I'm sorry to hear that you are going through this.
My friend group is amazing but does not understand how debilitating my visual impairment can be.
I still remember I sent a clip of my eyes moving to my best friend and it took him around two weeks to respond, a lot of people honestly can't handle my situation due to how raw it can be physically.
If they don't allow you to vent then I wouldn't consider them friends.
A lot of people want you to care 100% about their situation but when it comes to your personal struggles they take zero initiative and do not really care.
I would consult with a professional and stick to yourself, people change up often and are not reliable in my experience.
Felt this. Sounds advice.
I have been isolated for years now, it started with a mental health incident that put me in jail during covid. I was supposed to go to a mental health facility. However I got lost in the Covid BS and also contracted Covid inside the jail and received no treatment for anything. My meds were taken etc.. I was treated terribly. I was a a 34 year old disabled mom, whom had never even been in trouble with the law. Separated at the time and dedicating myself to my sons.
I have debilitating health issues. I was basically tortured and kept in a freezing room with no clothes or bed and lights on 24/7- no human interaction but guards throwing food in my slot or dragging me out for a nasty shower -while also being deathly ill. For months. on. end..Couldn't eat or swallow. Was puking blood up when I drank even a small amount of water. I never thought life could get worse and then that shit happened. A nightmare i dont know how I survived and sometimes think I must not have. My body was in a constant state of survival. Adrenaline dumping 24/7 while freezimg and unable to move in a bright concrete box.
There is way more to the story but I can't even go there.
I survived but didnt. You know?
I take meds, I do therapy, I care for my home and husband and sons. My animals. But I am a walking husk. I just turned 39. Ive attempted many times and been "saved" or inept.
Everyday is now a colorless, lifeless, zombie state. Im on uppers and downers and sedatives and cannabis. All to artificially keep my body somewhat going. But my mind, my spirit.... they come back to me sometimes.. but mostly I remember the feeling of being alive and feeling hope or love- but its a painful memory, I cant hardly feel anything. Now.. ive spent 4 plus years "recovering"- I cant interact with people, my older son is abusive and moved out. My husband is gone for work all the time and has never been emotionally invested and we don't even share a room
I hang on for my 13 year old son, until I feel ive prepared him enough. Then idk.
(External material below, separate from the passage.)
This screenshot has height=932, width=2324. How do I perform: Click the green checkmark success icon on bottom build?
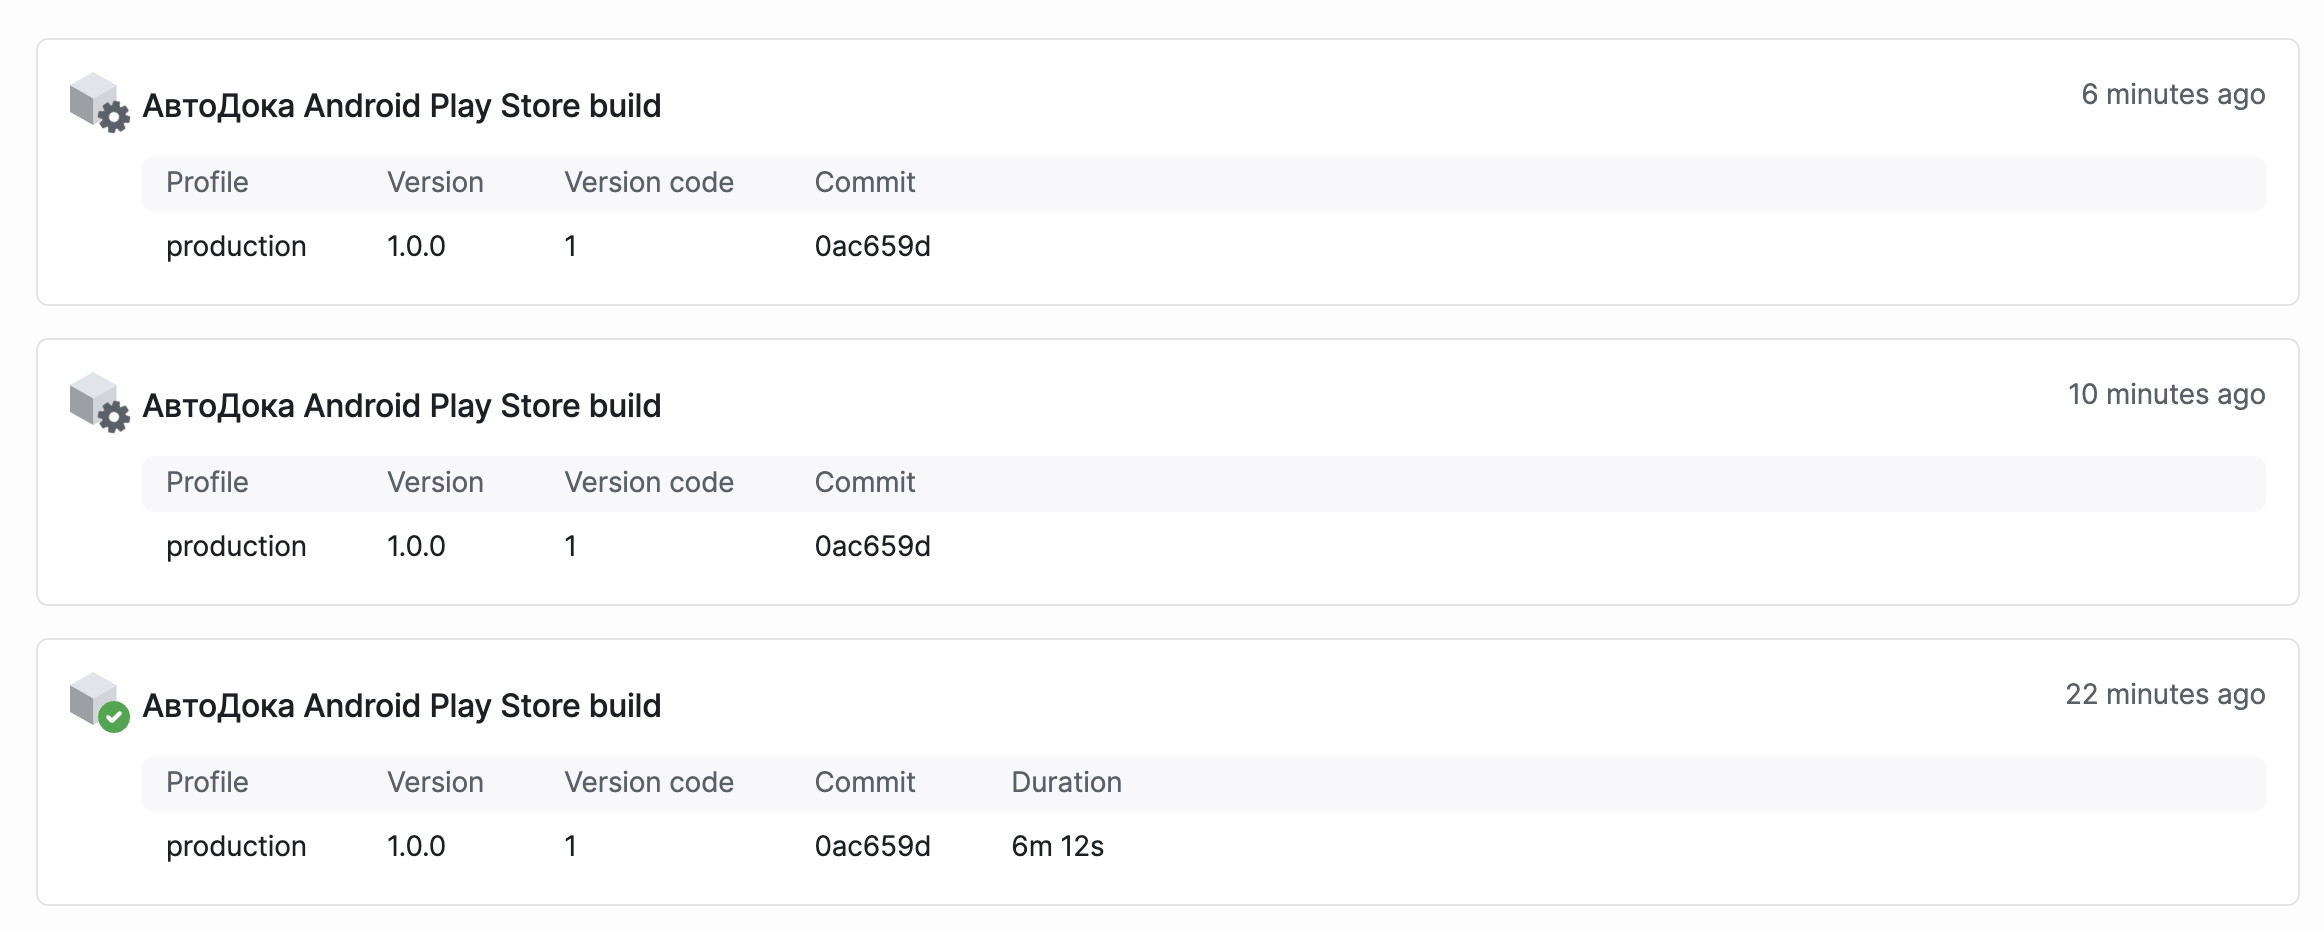pos(113,718)
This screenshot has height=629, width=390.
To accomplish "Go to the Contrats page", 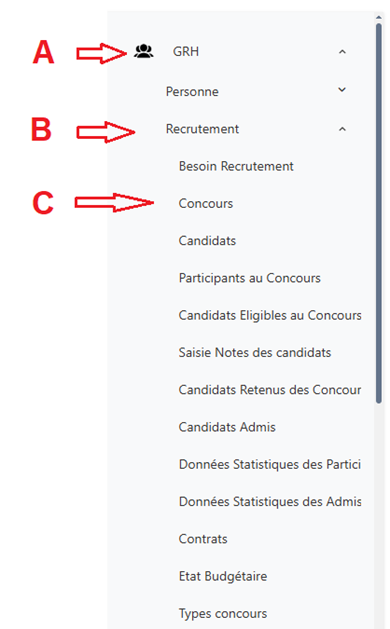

Idk anymore. Its so much loss. I used to be a person, now im a ghost.. a shell. So I understand on a level so painful-the feeling of utter hopelessness, emptiness, and lack of control etc. I also cannot be a part of our current society and reality etc. Its fucking bonkers.
Im here if anyone needs to talk.
I get it. So hard.
Fuck.
It is the most painful thing to endure a body that still lives and a brain broken that wants nothing but to die or lament.
This world can be quite cruel, and most people take from you until they have used you up, then discard you.